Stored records
══════════

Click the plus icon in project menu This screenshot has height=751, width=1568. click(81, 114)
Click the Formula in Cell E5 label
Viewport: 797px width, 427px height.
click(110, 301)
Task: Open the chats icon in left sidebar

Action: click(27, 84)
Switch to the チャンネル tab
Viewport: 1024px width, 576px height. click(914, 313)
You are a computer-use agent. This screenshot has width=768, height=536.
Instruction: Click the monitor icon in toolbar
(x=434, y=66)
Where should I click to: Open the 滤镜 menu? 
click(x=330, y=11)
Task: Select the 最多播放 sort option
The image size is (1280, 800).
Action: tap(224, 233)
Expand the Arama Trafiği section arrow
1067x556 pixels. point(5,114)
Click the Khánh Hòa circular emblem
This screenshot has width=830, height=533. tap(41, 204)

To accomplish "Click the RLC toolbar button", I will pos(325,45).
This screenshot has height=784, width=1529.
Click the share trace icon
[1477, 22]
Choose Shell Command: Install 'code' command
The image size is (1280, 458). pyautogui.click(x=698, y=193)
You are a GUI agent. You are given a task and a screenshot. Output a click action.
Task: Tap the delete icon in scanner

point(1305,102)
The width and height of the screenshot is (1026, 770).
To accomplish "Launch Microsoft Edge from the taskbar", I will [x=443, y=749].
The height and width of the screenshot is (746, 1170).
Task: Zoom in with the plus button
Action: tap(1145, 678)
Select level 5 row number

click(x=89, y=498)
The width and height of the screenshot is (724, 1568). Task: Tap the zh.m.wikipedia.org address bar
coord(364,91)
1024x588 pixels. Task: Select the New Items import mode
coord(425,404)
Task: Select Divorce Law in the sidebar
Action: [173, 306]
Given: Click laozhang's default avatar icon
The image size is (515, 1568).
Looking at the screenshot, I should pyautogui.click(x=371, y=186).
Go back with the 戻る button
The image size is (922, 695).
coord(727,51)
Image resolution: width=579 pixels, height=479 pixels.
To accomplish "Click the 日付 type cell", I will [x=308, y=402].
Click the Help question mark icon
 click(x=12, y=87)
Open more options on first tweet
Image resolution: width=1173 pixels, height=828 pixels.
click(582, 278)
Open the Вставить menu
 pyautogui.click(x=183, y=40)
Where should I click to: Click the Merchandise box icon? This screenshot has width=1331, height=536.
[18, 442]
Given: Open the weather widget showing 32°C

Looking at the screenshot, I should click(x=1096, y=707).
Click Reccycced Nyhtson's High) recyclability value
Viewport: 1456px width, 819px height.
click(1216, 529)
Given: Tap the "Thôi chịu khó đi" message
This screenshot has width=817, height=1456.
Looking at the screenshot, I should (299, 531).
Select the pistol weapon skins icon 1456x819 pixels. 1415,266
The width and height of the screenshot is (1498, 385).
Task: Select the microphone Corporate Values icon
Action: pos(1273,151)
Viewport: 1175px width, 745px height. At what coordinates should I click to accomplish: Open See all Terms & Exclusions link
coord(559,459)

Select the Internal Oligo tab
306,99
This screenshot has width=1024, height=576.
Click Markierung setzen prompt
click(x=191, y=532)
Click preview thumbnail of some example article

══════════

*Aim of the exercise:*
Could you reproduce every entry above exactly as written?

*Response to the task:*
Click the plus icon in project menu This screenshot has height=751, width=1568. click(81, 114)
Click the Formula in Cell E5 label
Viewport: 797px width, 427px height.
click(110, 301)
Task: Open the chats icon in left sidebar

Action: click(27, 84)
Switch to the チャンネル tab
Viewport: 1024px width, 576px height. click(914, 313)
You are a computer-use agent. This screenshot has width=768, height=536.
Instruction: Click the monitor icon in toolbar
(x=434, y=66)
Where should I click to: Open the 滤镜 menu? 
click(x=330, y=11)
Task: Select the 最多播放 sort option
The image size is (1280, 800).
Action: tap(224, 233)
Expand the Arama Trafiği section arrow
1067x556 pixels. point(5,114)
Click the Khánh Hòa circular emblem
This screenshot has width=830, height=533. tap(41, 204)

To accomplish "Click the RLC toolbar button", I will pos(325,45).
This screenshot has height=784, width=1529.
Click the share trace icon
[1477, 22]
Choose Shell Command: Install 'code' command
The image size is (1280, 458). pyautogui.click(x=698, y=193)
You are a GUI agent. You are given a task and a screenshot. Output a click action.
Task: Tap the delete icon in scanner

point(1305,102)
The width and height of the screenshot is (1026, 770).
To accomplish "Launch Microsoft Edge from the taskbar", I will [x=443, y=749].
The height and width of the screenshot is (746, 1170).
Task: Zoom in with the plus button
Action: tap(1145, 678)
Select level 5 row number

click(x=89, y=498)
The width and height of the screenshot is (724, 1568). Task: Tap the zh.m.wikipedia.org address bar
coord(364,91)
1024x588 pixels. Task: Select the New Items import mode
coord(425,404)
Task: Select Divorce Law in the sidebar
Action: [173, 306]
Given: Click laozhang's default avatar icon
The image size is (515, 1568).
Looking at the screenshot, I should pyautogui.click(x=371, y=186).
Go back with the 戻る button
The image size is (922, 695).
coord(727,51)
Image resolution: width=579 pixels, height=479 pixels.
To accomplish "Click the 日付 type cell", I will [x=308, y=402].
Click the Help question mark icon
 click(x=12, y=87)
Open more options on first tweet
Image resolution: width=1173 pixels, height=828 pixels.
click(582, 278)
Open the Вставить menu
 pyautogui.click(x=183, y=40)
Where should I click to: Click the Merchandise box icon? This screenshot has width=1331, height=536.
[18, 442]
Given: Open the weather widget showing 32°C

Looking at the screenshot, I should click(x=1096, y=707).
Click Reccycced Nyhtson's High) recyclability value
Viewport: 1456px width, 819px height.
click(1216, 529)
Given: Tap the "Thôi chịu khó đi" message
This screenshot has width=817, height=1456.
Looking at the screenshot, I should (299, 531).
Select the pistol weapon skins icon 1456x819 pixels. 1415,266
The width and height of the screenshot is (1498, 385).
Task: Select the microphone Corporate Values icon
Action: pos(1273,151)
Viewport: 1175px width, 745px height. At what coordinates should I click to accomplish: Open See all Terms & Exclusions link
coord(559,459)

Select the Internal Oligo tab
306,99
This screenshot has width=1024, height=576.
Click Markierung setzen prompt
click(x=191, y=532)
Click preview thumbnail of some example article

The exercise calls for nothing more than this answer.